Page 1 of 1

Need help with reg expression matching.

Posted: Sun Jan 25, 2009 1:02 am
by flexy123
Reg expressions always give me headaches.....

Ok, here the problem:

i have string which contains a URL, example:

...
http://news.google.com/news/url?sa=T&ct=us/3-0&fd=R&url=http://www.washingtonpost.com/wp-dyn/co ... 02814.html%3Fhpid%3Dsec-health&cid=12936257725&ei=Rg18SYnNHAZWK8uCvCw&usg=AFZQHAO3t-H7mPEcZUQKAWDxLzkA
...

I need to extract only the bold part, so i need an expression/code which parses the string and returns the URL which i have marked in bold.

What i marked in red is always the same and can serve as markers, the other stuff is dynamic. I am only interested in the bold URL, the rest can be stripped in the result.

G.

Re: Need help with reg expression matching.

Posted: Sun Jan 25, 2009 2:09 am
by requinix
parse_str can do exactly what you need. Just make sure there's only one bit that looks like a URL in that string and you'll be fine.
You can use parse_url first to remove everything before the URL begins but won't clean up the text afterwards. That'll only affect the last key/value pair but since you don't care about the "usg" it shouldn't be a problem.

Code: Select all

$text = <<<TEXT
Reg expressions always give me headaches.....
 
Ok, here the problem:
 
i have string which contains a URL, example:
 
...
http://news.google.com/news/url?sa=T&ct=us/3-0&fd=R&url=http://www.washingtonpost.com/wp-dyn/content/article/2009/01/23/AR2009012302814.html%3Fhpid%3Dsec-health&cid=12936257725&ei=Rg18SYnNHAZWK8uCvCw&usg=AFZQHAO3t-H7mPEcZUQKAWDxLzkA
...
 
I need to extract only the bold part, so i need an expression/code which parses the string and returns the URL which i have marked in bold.
 
What i marked in red is always the same and can serve as markers, the other stuff is dynamic. I am only interested in the bold URL, the rest can be stripped in the result.
 
G.
TEXT;
 
$url = parse_url($text, PHP_URL_QUERY);
parse_str($url, $GET);
print_r($GET);

Re: Need help with reg expression matching.

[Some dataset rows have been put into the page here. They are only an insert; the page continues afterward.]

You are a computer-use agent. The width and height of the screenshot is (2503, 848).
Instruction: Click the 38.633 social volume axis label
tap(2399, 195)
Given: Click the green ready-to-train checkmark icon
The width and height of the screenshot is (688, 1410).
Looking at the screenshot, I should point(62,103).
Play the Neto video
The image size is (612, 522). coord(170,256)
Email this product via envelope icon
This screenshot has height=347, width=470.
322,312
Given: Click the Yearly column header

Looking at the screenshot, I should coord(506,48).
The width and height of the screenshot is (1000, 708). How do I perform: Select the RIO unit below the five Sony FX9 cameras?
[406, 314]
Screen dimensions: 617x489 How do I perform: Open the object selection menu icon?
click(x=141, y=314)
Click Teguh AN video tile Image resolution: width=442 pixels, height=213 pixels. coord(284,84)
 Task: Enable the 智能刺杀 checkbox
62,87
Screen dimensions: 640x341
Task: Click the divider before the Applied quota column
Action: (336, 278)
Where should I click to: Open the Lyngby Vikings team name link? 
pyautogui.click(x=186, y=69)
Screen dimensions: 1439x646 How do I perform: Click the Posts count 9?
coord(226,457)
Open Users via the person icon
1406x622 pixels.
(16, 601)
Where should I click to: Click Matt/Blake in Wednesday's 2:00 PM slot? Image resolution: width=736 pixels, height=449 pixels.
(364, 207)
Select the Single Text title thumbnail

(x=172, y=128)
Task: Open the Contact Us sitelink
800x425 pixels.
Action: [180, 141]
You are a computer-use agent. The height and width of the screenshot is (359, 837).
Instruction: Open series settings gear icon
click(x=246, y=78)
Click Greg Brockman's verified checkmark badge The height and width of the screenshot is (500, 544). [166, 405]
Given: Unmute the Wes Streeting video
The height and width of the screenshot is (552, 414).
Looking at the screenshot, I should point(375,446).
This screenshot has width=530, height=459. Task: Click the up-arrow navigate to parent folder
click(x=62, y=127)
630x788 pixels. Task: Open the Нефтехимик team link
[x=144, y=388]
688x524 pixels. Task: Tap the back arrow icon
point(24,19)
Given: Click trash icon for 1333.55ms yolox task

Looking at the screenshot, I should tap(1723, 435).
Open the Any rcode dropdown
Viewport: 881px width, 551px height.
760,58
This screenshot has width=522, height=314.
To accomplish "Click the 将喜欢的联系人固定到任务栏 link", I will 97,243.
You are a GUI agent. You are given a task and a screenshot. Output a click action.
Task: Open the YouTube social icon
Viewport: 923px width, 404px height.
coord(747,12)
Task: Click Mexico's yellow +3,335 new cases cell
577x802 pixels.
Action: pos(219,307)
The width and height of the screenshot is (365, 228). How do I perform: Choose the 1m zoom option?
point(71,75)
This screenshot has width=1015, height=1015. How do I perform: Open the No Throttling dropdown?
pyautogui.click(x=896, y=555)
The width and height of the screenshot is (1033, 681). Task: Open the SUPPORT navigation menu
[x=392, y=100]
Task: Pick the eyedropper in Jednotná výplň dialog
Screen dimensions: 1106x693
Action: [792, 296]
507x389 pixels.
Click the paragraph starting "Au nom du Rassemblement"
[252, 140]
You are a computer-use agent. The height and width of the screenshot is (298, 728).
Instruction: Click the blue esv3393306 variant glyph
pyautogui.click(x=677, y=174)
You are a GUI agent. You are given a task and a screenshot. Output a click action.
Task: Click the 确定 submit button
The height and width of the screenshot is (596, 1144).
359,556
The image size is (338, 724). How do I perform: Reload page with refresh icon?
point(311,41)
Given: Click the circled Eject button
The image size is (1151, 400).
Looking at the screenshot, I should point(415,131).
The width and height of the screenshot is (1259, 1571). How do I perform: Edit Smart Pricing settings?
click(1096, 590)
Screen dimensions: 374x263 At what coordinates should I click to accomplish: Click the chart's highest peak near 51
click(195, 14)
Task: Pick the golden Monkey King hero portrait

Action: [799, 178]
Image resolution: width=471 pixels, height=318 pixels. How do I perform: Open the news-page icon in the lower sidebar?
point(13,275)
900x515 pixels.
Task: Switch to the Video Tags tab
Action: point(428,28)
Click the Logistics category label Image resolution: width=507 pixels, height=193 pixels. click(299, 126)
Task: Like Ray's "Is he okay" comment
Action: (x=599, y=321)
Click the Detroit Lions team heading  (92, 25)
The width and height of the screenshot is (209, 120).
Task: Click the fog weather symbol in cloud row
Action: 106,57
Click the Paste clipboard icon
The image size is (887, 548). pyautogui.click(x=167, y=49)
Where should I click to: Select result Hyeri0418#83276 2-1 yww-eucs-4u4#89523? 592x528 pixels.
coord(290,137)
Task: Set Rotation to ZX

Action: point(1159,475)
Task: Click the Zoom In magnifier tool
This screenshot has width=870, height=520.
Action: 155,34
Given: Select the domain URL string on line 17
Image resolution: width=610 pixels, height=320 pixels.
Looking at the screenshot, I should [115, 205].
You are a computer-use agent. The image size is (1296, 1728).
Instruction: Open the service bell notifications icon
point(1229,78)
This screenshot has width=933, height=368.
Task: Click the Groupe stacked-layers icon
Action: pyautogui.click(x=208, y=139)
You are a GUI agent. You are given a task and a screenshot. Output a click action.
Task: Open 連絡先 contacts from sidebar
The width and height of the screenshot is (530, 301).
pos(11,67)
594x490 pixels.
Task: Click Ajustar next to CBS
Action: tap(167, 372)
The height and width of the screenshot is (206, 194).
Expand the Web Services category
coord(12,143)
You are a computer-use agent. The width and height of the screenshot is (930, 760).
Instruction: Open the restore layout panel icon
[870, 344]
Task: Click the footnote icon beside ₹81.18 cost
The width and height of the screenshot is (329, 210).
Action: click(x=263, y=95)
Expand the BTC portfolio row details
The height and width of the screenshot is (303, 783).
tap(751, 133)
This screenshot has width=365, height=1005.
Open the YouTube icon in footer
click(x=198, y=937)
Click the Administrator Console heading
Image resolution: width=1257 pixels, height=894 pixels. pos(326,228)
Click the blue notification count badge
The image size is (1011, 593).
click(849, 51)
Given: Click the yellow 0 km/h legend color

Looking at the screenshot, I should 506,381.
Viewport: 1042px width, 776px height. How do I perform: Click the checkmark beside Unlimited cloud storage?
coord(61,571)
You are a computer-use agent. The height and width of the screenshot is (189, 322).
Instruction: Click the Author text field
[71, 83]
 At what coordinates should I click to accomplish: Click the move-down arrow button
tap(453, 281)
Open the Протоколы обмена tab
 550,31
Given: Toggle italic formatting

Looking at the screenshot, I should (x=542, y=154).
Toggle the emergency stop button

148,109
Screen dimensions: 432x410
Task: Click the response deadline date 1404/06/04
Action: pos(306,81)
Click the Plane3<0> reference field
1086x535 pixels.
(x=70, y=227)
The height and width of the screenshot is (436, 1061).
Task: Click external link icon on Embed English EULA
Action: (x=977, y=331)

Posted: Sun Jan 25, 2009 7:15 am
by flexy123
thank you, but I am still having a problem

Let's say i am pulling web site, and the site contains whatever content, with

...
<A href="http://news.google.com/news/url?sa=T&ct ... &fd=R&url=http://www.washingtonpost.com/wp-dyn/co ... 01062.html&cid=1243573618&ei=xGJ8Sf5325QHAifCIAg&usg=AF643w5AmoH1CMw2_UJ5753S643A">
...
<A href="http://news.otherurl.com/news/url?sa=T& ... &fd=R&url=http://www.blah.com/wp-dyn/content/arti ... 01062.html&cid=1243573618&ei=xGJ2Sf5325QHAifCIAg&usg=AF643w5AmoH1CMw2_UJ5753S643A">
...
and similar URLs embedded all throughout the content.

What i want is to replace each occurence of such string throughout the whole page with the url which is in red, the part after the url=.

<A href="http://news.otherurl.com/news/url?sa=T& ... &fd=R&url=http://www.blah.com/wp-dyn/content/arti ... 01062.html&cid=1243573618&ei=xGJ2Sf5325QHAifCIAg&usg=AF643w5AmoH1CMw2_UJ5753S643A">

becomes ---->

<A href="http://www.blah.com/wp-dyn/content/arti ... 62.html"[b]>[/b]

So..i would need a regexp which finds links in the site/string, parses it, extracts the "url=xxxxxxxxx part and replaces each link with the red part, the rest of the link is not of interest.

Help very appreciated!